Singleton's compassion connected with innovation and entrepreneurship as she was finishing her Master's degree in occupational therapy at the Texas Tech University Health Sciences Center.
She was doing a fieldwork rotation when she encountered a patient who had recently had a stroke. "She had movement in her fingers and strength in her hand, but it was like her brain and her fingers didn't work together anymore," Singleton says. "My supervisor asked for creative ideas that might be helpful. I came up with some exercises and tried a couple of different versions with the patient. She blossomed with what I had created. I tried them with a couple of other patients, and it was working for them, too."
Singleton explains, "TheraPoints presents like a game, but it's actually cognitive exercises that also address finger mobility. A peer told me she thought it was amazing. She said she was going to do something with it if I didn't. That helped me decide to move forward."
From idea to innovation
That nudge led Singleton to tell her church group about the idea. She says, "I told them I didn't know how to go about making a product out of it, but I wanted to do it to be able to help more people. Taysha Williams (TTU Innovation Hub Program Director) was in my group. She said, 'I work at a place where we help ideas come to life.' That was my introduction to the Hub, which is giving me the resources I need to make it happen."

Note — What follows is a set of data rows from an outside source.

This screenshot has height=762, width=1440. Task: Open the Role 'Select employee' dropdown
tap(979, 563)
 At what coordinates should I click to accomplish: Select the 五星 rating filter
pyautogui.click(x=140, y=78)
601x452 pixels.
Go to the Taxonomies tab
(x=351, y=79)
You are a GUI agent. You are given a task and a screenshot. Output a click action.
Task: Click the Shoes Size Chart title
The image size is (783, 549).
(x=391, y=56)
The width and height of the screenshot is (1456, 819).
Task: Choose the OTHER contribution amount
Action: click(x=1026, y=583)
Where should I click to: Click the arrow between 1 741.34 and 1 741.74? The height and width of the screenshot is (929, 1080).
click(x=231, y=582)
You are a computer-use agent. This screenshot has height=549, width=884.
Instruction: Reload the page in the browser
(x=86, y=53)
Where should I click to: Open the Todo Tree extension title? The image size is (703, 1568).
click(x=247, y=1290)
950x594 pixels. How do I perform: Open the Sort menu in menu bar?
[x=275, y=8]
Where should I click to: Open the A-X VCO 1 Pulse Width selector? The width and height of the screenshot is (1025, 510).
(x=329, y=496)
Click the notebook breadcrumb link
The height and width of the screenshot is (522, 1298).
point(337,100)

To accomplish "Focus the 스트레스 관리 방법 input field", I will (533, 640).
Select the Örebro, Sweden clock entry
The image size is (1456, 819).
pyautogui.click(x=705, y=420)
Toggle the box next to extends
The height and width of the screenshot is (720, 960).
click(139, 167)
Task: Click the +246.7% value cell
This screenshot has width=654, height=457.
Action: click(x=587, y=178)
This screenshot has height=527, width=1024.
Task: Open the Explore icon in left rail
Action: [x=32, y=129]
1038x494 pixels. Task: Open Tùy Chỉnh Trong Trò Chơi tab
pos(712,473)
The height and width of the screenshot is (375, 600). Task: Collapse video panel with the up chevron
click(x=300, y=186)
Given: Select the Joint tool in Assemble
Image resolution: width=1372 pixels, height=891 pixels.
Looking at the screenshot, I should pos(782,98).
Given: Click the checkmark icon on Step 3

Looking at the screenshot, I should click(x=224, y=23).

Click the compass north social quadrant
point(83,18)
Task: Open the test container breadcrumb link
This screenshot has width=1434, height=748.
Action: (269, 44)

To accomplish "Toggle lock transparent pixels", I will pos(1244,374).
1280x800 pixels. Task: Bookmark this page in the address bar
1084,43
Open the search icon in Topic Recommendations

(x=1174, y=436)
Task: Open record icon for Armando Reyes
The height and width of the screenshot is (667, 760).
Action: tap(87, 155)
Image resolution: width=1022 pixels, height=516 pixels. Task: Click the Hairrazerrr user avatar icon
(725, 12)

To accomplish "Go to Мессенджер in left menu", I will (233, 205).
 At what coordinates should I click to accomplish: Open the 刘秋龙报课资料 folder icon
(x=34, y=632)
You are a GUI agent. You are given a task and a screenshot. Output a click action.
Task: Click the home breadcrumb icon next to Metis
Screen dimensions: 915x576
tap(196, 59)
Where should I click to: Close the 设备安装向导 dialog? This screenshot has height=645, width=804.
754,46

Singleton participated in the iLaunch competition in 2019. The feedback she received from the judges, including Silicon Valley entrepreneur Jim Messemer, encouraged her to develop a workbook with plans to add an app that would be easily accessible for therapists and patients alike. Singleton adds, "Through iLaunch, I had a huge mental shift. I went in with a few pieces of paper with exercises drawn on them. I came out with the realization that my hands could be multiplied to help more people if I created this product, and that would require creating a company."
After completing her Master's degree in December and then earning her OT license in February, she applied for admission into the TTU Accelerator at the Hub. TheraPoints was one of eight startups accepted into the program in March.
Accelerator journey begins
Despite isolation protocols during the early stages of the COVID-19 pandemic, Singleton says her accelerator cohort has already found ways to adapt and bond together. "One of our members started a Facebook group so we can still relate to each other as an entrepreneurial community. That's been really important because, while it may look different for everyone, we are all on the same journey. We're doing this together," she says.
"It's amazing to think about what's about to happen through the program," Singleton adds. "If it weren't for the accelerator — with the grant money and the guidance of the mentors — my idea would just die on the table. I just wouldn't know how to do it otherwise."
Singleton says her passion and dedication fuel her hustle as a therapist and a startup entrepreneur. " I believe my job is to help others do what they need and want to do. I'm blessed that so many people at the Hub have the same kind of commitment to help me with TheraPoints."